Pour toute réponse, Kiyo l’avait violemment giflé.

— Et moi qui t’entraîne tous les jours, qui suis-je alors ? Personne. Pourtant, j’ai été le dernier à naître au château de nos ancêtres. J’ai vu les bateaux noirs qui faisaient trembler Nobunaga lui-même dans la baie d’Ise, les bannières du clan claquant au vent… mais maintenant, je danse le kagura comme le dernier des parias. Et toi, fils de rien, tu serais trop noble pour ça ? Il est plus que temps que tu remplisses ta part. On a besoin d’argent !

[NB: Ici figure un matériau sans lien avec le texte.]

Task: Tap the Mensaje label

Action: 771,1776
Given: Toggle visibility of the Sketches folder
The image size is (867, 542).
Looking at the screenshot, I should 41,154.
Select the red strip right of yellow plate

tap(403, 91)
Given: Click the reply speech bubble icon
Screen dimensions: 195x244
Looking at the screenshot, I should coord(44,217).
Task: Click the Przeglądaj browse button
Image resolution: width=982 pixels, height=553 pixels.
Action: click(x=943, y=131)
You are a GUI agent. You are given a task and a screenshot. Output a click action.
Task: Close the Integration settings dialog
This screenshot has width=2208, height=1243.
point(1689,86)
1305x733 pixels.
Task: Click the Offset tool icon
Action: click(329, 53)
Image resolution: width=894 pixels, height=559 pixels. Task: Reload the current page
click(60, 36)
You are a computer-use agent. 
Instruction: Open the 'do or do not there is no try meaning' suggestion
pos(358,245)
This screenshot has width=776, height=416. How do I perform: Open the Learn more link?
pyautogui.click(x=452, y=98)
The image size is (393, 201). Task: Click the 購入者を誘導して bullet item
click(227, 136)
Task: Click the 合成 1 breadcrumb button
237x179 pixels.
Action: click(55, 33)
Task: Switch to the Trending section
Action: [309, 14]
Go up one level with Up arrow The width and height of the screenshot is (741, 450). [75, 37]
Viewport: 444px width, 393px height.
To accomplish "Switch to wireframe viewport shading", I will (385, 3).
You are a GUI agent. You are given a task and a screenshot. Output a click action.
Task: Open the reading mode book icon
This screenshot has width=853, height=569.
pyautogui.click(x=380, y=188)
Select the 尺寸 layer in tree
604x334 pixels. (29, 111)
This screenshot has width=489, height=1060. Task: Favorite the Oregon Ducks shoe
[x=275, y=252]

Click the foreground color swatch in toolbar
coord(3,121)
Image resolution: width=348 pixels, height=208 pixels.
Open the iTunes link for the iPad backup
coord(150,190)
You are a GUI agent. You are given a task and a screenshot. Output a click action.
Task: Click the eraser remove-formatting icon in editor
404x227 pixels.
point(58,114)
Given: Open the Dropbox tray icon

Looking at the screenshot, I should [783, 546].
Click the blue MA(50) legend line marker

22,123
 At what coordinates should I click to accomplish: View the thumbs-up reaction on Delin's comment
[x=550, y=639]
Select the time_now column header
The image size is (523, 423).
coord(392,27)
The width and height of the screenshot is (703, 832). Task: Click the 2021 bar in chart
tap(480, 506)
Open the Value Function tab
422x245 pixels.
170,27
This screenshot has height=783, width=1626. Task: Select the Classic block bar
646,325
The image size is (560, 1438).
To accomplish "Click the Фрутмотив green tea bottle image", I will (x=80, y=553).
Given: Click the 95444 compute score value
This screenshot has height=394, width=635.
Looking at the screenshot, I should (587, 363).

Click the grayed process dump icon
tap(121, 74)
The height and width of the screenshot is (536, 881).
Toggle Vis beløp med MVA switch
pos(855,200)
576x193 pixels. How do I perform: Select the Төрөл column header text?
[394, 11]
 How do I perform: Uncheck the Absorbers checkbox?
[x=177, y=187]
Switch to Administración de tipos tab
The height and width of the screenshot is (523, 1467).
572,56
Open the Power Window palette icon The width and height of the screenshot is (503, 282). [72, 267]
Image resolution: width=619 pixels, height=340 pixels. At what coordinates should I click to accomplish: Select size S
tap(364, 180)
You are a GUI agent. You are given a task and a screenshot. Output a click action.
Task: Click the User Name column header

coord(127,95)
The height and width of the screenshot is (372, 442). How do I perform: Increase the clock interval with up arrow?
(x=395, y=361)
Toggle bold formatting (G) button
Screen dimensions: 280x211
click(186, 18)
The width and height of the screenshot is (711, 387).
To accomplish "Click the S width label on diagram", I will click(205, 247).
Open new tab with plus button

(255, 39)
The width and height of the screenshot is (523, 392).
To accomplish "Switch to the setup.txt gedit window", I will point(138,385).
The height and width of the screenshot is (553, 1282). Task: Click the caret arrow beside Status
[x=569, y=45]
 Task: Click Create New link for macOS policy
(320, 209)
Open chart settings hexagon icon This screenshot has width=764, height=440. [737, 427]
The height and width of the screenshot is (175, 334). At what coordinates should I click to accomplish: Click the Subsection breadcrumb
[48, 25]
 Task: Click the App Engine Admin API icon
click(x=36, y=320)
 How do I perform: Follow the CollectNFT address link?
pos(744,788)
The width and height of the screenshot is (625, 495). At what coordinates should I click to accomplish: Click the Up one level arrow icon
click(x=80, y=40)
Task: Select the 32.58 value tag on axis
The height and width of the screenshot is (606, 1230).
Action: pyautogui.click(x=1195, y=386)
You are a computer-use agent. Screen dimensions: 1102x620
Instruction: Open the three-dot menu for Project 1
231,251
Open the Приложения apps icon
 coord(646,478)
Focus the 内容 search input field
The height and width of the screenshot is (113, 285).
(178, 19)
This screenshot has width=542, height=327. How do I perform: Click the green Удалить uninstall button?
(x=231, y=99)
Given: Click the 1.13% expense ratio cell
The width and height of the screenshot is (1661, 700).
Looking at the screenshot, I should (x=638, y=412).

Kairii obéit donc. Après des années à apprendre les arts de la guerre, son cerveau était discipliné et apte à recevoir les apprentissages, aussi la musique et la danse ne furent pas des tâches trop difficiles pour lui. Il apprit rapidement le répertoire de la troupe et fut à même de se produire très vite. Cependant, il n'était pas très populaire.

— C'est ce que vous appelez un chigo ? avait-il entendu crier un jour qu'il dansait. On dirait un jeune sanglier, avec son air buté et ses cheveux hirsutes !

— C'est un tomo-oni, celui-là ! Envoyez-nous des jolis garçons ! hurla un autre.

Cela avait donné lieu à un concours de récriminations :

— Quitte à avoir des démons, envoyez-nous le misaki !

— Oui ! Envoyez-nous Onimasa !

Onimasa. Kiyomasa avait gardé comme nom de scène le titre de guerre qu’il portait à l’époque. Même s’il n’était plus de première jeunesse, l’unique survivant du clan Kuki, considéré comme le plus bel homme du Kamigata avant sa déchéance, continuait à faire rêver dans les chaumières.

Furieux, Kairii avait lâché son bâton à grelots et sauté dans la foule des spectateurs pour molester le coupable de ce désordre. Ayant attrapé celui qui l'avait traité de « jeune sanglier », il lui avait mis une bonne raclée, et lorsqu'il était remonté sur scène, tout le monde se taisait.

Malgré tout, la remarque avait produit une forte impression sur lui. Jusque-là, Kairii ne s'était jamais interrogé sur son apparence. Du moment qu'il était apte à combattre, c'était tout ce qui lui importait.

Je dois être considéré comme particulièrement laid, même pour ces rustres, avait pensé Kairii en s'observant dans un fragment de miroir. Comme tous les Kuki, le sang « de démon » qui coulait dans ses veines lui donnait un physique atypique. Kairii constatait que comparé aux autres gens, son visage était plus étroit, son nez plus long. Ses yeux n'étaient même pas noirs. Il reposa le miroir, décidant de faire comme Kiyomasa : laisser pousser ses cheveux pour cacher ses traits atypiques aux yeux indiscrets. Ensuite, il ne lui resterait plus qu'à montrer son visage sur le champ de bataille, ou lors de la possession pendant le yudate kagura... En ayant, bien sûr, un rôle d'oni. Si « Masa le démon » faisait un oni aussi populaire, c'était précisément à cause de son physique.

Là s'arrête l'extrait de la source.